I lay on my back on the towel and listen to a group of high school girls squawking. Not that I am consciously listening, they are just so loud that one cannot help but hear them without an ounce of effort.
The loudest girl of all, with dark skin (looked either Mexican or Filipino) was screeching about an "ugly dog." I turned to see a couple walking in their direction with a chihuahua on a leash. "That is such an ugly dog. What an ugly dog. Ew."
Then comes the gossip. I swear, you can't make this stuff up.
"Everyone knows she's a fucking whore. She got herpes. She need it stamped across her forehead. Like the Jewish Star, ya know?"
"I always wanted a fish. I wann'ed a fuckin fish! Then as soon as she moves out, SHE gets a fish. An' I don' get a fish cuz I'M the BAD DAUGHTER, right??"
I try to let the ocean drown out the sounds of her squawking and instead am distracted by a shirtless older man on a balcony of a multi-million dollar house on the cliff above me, screaming and gesticulating wildly to an unseen person, with a glass of wine in one hand and a baseball cap on his head.
"I will fuckin' crucify that motherfuckin' cocksucker who stole my...." (His voice drowned out)
Sounds of random yelling and phrases peppered with the words "Fuck", "Cocksucker", and "Motherfucker" follow for the next hour. I giggle now and then every time I hear one of his belligerent tirades, as entertaining as they are.
I feel myself taking in the Vitamin D from the sun, I turn to look at Older Art Major now and then and see him basking with his eyes closed.
I think back to a week ago, when I lay on his bed and we read e.e. cummings to each other and discuss the dadaist art movement while becoming increasingly inebriated on Bordeaux and melt into each other....His legs are so awkwardly long and he has a thin chest. I imagine what we must have looked like.
No matter, though.
I enjoy the rest of my sunbathing and the wonderful beach, hearing the waves crash against the shore. Serotonin replenished!
We walk back up to the wooden staircase to the top of the hill. I say goodbye to the beach and decide that I need to do this more often.
As we drive through Laguna again, we notice sirens and police lights. We figure there's been a collision until we see an overturned car with a woman laying down on the ground with police and people around her.
She seems to be okay. But how the heck did she get her car to turn over sideways on the side of the road? There's no way she could have gone fast enough to flip it on the side.
Chipotle follows. A nice treat considering that I have no Chipotle access down here, I am more than happy to spend some more time to get my Chipotle fix.
Inside a group of young hispanic teenagers are standing in front of us. As I'm talking to Older Art Major, a loud *thunk* makes us both turn. One of the teenage boys has fallen on the ground. He's breathing, but the girls with him are trying to call an ambulance.
Luckily the boy was able to stand up and walk with the help of his friends/family, apparently he fainted as a result of an inner-ear imbalance, or at least thats what it looked like the girl said.

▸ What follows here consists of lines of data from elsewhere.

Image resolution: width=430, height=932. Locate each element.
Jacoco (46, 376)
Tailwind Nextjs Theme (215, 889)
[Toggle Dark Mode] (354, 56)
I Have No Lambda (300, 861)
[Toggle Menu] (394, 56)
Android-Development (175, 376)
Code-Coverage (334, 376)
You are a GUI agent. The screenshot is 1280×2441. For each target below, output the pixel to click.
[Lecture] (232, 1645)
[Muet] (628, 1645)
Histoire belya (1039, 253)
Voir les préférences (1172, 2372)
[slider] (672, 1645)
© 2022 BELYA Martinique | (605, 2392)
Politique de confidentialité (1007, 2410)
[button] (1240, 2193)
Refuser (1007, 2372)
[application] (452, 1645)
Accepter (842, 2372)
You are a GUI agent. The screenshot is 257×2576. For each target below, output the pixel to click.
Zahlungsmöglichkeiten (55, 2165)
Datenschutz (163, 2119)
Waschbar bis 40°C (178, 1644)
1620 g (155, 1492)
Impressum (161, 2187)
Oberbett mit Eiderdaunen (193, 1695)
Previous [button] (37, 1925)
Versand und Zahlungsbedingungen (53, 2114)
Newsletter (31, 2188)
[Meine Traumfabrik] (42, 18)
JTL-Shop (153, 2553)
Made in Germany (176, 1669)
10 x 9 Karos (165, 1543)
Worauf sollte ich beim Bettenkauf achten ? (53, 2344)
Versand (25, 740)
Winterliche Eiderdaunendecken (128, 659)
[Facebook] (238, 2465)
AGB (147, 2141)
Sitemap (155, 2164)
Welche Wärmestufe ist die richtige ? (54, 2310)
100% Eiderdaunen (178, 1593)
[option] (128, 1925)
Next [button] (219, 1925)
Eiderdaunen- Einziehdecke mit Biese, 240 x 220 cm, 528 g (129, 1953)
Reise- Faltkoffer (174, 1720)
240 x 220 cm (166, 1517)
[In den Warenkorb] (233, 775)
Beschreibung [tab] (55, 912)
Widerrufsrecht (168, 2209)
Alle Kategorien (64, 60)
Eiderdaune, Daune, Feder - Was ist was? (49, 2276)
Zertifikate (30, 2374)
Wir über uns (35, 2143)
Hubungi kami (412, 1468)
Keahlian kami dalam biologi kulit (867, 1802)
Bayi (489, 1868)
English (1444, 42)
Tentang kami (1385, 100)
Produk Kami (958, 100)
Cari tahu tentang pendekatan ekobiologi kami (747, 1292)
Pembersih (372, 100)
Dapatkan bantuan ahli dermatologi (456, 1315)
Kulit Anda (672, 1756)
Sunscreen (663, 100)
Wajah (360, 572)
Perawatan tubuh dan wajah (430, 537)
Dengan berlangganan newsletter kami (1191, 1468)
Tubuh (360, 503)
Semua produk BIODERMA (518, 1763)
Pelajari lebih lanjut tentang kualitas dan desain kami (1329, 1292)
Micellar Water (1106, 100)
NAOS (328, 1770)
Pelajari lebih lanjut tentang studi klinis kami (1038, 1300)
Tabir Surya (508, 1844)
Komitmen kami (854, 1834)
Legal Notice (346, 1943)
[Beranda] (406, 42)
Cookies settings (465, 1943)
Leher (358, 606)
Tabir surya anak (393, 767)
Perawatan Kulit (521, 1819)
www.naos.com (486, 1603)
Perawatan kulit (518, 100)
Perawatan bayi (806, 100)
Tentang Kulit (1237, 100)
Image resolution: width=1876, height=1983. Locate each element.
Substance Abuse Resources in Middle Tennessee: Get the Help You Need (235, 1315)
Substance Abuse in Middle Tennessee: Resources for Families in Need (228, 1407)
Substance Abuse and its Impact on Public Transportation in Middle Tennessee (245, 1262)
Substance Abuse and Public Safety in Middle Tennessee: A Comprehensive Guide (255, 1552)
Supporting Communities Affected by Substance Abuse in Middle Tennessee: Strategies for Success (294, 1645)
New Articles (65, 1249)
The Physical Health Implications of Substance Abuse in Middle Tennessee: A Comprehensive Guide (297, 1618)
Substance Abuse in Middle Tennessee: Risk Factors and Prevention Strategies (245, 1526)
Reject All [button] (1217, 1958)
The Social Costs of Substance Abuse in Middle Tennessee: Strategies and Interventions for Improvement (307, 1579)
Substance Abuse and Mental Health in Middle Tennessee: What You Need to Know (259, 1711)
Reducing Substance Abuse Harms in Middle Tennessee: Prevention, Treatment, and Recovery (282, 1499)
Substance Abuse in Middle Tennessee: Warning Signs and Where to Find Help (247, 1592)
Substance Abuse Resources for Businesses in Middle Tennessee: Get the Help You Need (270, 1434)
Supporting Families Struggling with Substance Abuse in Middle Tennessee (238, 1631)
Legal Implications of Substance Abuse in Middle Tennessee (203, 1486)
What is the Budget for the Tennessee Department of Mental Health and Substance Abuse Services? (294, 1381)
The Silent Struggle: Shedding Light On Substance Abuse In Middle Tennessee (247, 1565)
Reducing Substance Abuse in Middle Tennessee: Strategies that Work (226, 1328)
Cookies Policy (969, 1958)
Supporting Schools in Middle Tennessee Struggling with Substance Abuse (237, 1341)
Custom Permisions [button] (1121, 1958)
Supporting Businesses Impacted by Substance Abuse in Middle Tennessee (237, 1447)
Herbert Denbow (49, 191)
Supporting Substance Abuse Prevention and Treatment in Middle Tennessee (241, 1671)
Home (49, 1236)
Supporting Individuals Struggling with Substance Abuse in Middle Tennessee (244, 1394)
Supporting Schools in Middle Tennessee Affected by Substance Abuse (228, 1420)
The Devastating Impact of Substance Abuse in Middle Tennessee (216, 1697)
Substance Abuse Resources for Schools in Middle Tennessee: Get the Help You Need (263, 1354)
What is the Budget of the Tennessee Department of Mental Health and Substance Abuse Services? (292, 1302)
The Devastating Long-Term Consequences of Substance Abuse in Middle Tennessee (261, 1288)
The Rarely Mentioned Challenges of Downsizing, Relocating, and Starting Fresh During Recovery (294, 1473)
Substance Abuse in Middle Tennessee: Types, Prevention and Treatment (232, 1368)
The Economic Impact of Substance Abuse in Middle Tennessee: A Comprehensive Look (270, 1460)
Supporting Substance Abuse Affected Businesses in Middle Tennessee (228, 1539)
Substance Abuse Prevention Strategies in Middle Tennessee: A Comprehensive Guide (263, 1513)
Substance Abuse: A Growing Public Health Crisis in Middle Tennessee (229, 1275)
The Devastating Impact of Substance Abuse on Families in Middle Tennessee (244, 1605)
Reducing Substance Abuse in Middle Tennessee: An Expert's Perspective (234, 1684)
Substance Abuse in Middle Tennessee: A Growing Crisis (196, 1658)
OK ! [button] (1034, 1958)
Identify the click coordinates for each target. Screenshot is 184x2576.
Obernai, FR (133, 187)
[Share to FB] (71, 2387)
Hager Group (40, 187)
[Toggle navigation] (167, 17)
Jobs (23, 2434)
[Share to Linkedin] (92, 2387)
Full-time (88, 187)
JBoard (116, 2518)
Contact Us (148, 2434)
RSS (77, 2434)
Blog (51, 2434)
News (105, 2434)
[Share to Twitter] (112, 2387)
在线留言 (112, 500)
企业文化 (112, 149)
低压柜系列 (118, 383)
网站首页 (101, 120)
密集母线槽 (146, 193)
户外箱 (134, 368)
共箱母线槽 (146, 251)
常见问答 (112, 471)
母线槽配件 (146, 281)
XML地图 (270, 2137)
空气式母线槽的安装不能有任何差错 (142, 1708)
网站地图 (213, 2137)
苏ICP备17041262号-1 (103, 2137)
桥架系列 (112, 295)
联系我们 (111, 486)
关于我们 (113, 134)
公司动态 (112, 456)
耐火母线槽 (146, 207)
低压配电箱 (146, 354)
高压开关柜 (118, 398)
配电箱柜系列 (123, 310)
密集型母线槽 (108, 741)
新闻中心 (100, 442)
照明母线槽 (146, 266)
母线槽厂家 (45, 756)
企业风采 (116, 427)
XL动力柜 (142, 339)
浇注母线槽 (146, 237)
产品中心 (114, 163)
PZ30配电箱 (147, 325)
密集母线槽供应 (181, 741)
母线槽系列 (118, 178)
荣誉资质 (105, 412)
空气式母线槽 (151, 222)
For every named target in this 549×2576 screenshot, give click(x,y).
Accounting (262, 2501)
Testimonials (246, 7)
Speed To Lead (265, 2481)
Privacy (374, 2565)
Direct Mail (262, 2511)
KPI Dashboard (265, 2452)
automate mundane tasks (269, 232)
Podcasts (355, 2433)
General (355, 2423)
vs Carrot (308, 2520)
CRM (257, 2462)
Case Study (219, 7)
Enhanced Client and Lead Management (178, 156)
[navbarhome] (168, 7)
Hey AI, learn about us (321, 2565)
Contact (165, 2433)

5 minutes later, a firetruck and ambulance arrive to find the fainted boy and his friends calmly at a table enjoying their burritos.
We've seen two people on the ground within 2 hours.
It was a good day. He drives me home and I notice my skin gained a little colour while at the beach.
I sit updating my journal here online, and receive a text message from Grad Student Art Major:
"Lust awakens and...sorry I know this is a weird message but...im odd"
Very odd indeed. A very strange, interesting, satisfying day in a 21-year-old's new life in Southern California.